In the summer, Paris plans to host a so-called "renovation summit" to revamp Franco-African relations. But many critics, both in France and in Africa, say the gathering will be more a sign of business-as-usual rather than something that will encourage reform.

Paradoxically, protests against Francafrique (the Franco-African shadow state which perpetuated French influence south of the Sahara after 1960) have been far more vocal in the wake of the massive French disengagement from the region after the end of the Cold War than during the three decades - les trente glorieuses - of French neo-colonialism from 1960-1989.

The collapse of the Soviet Union and the end of East-West geopolitical rivalry encouraged public debate about France's role in Africa.

Just how many first- and second-generation immigrants from sub-Saharan Africa are living in France today remains an open question, as French law prohibits statistics based on racial criteria. However, it is estimated that up to 5% of the country's 65 million inhabitants originate from the region.

Many have acquired French citizenship and form, together with long-standing French nationals from the Antilles, what the national media refers to as "Black France".
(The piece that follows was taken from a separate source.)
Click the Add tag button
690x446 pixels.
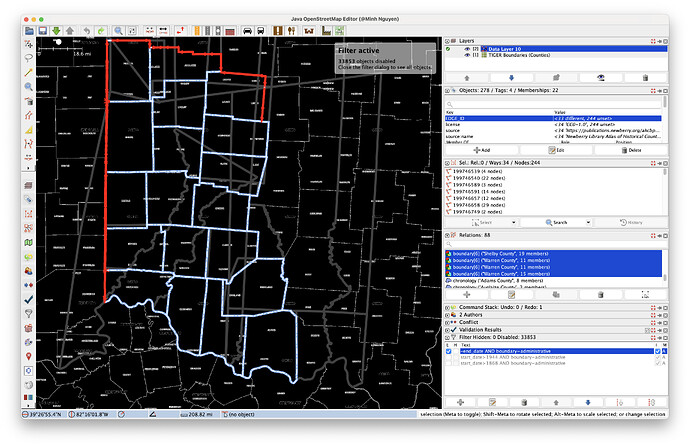point(481,149)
But since racially tainted riots erupted in major French cities at the end of 2005, many French people of African descent - perhaps alienated from the powers-that-be in Paris - consciously define themselves as "hyphenated" citizens: Franco-Africans with divided national loyalties.

Renewed, balanced and transparent

On the eve of this year's Bastille Day, the heads of state of former French interests in Africa are due to gather around President Nicolas Sarkozy "to highlight and to bear out the evolution of Franco-African relations which are to remain privileged while being renewed, balanced and transparent".

Using less convoluted language than the official communique, the president explained in December that the purpose was "to turn the page of the debate on [French] colonisation and post-colonisation".

Exhibitions, round-table discussions, publications and academic conferences have been scheduled throughout this year.

The high point of the festivities is to be the 14 July parade on the Champs Elysees where French and African troops will march in lock-step saluting President Sarkozy and his guests of honour.

The military show is meant to be a reminder of Franco-African fraternity of arms, notably against Nazi occupation in World War II.

The African heads of state will also attend the traditional garden party at the Elysee Palace following the Bastille Day parade. The event's theme is "Diversity - the human reality which links the colonial past to present-day immigrant France," according to the Elysee communique, but this in particular is causing a few ructions.

The person appointed by Mr Sarkozy to run this year's events is Jacques Toubon whose previous political career is quite telling.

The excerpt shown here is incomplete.